Poisson regression for count data that is not Poisson distributed? Is it true that Poisson regression is used to model count data? But not all count data follow a Poisson distribution? Then you can still use Poisson regression in that case?
 A: There are alternatives to Poisson regression, which are typically more general. The Poisson distribution, after all, has only a single parameter, and is equidispersed, which is often a very questionable constraint, so most generalizations allow for overdispersion.
One of the more common generalizations is the Negative Binomial distribution, where typically one of the two parameters (e.g., the mean), depends on regressors, usually via a log link, while the other parameter (e.g., the overdispersion parameter) is typically estimated as fixed.
The Negative Binomial distribution is actually an example of a Poisson mixture, i.e., a compound distribution: if the parameter of your Poisson distribution is itself gamma distributed, then the full distribution is negbin. This suggests alternative Poisson mixtures as another way of generalizing the Poisson.
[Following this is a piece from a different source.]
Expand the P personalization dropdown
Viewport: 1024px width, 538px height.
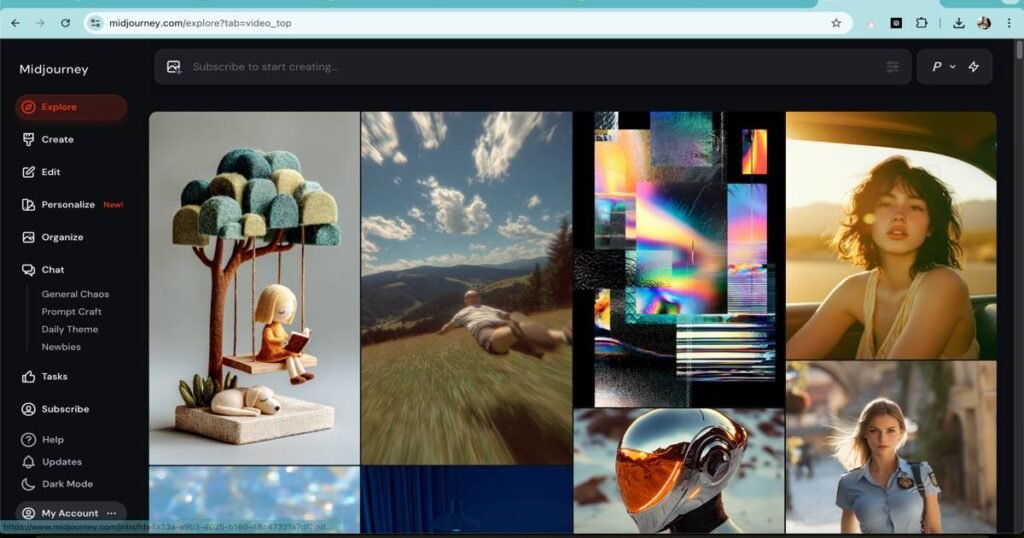(943, 67)
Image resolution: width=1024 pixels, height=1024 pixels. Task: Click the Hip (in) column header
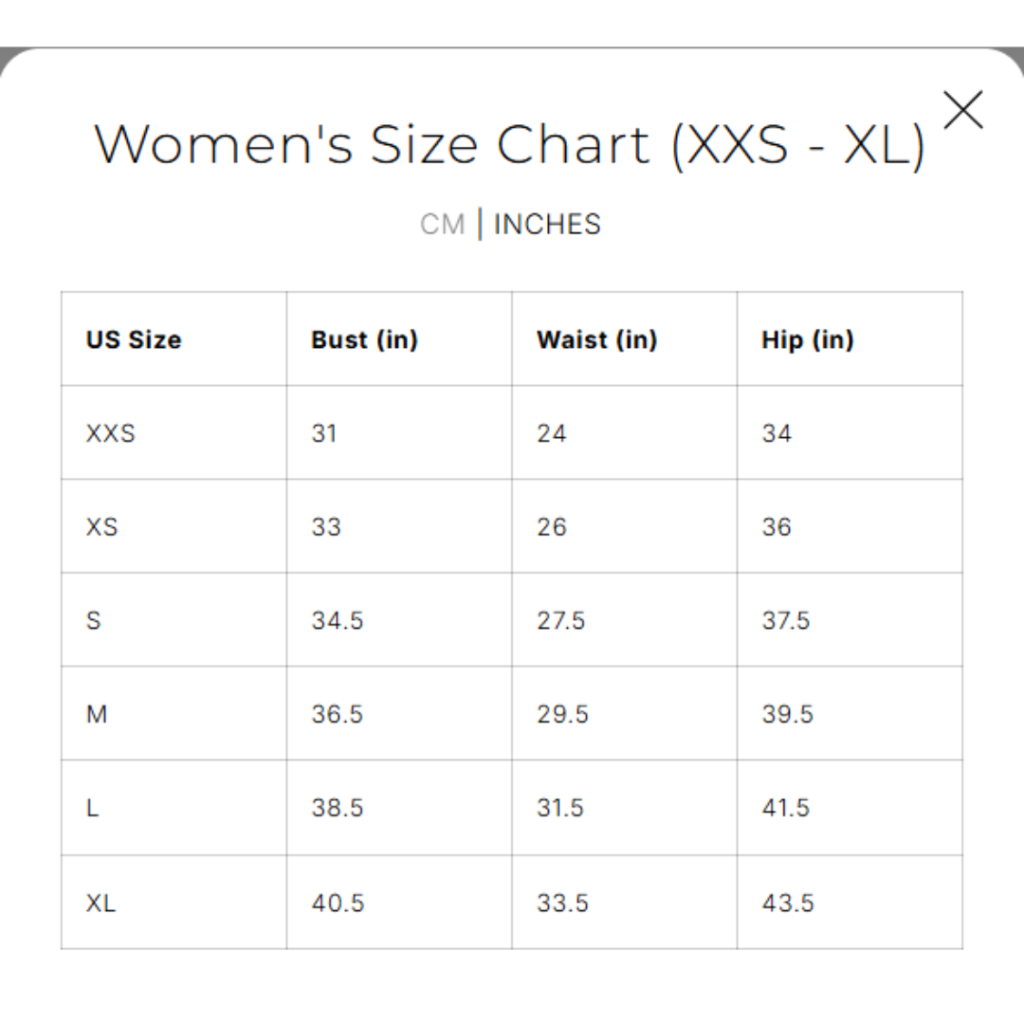point(807,340)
Yet another way to generalize the Poisson is the Conway-Maxwell-Poisson distribution.
Finally, if you suspect that your data originate from different sources, one of which is responsible for only zeros, then you could look at Zero-Inflated Poisson (ZIP) regression. Hurdle models are similar. Again, zero inflation can be combined with other distributions, yielding, e.g., zero-inflated negbin regressions.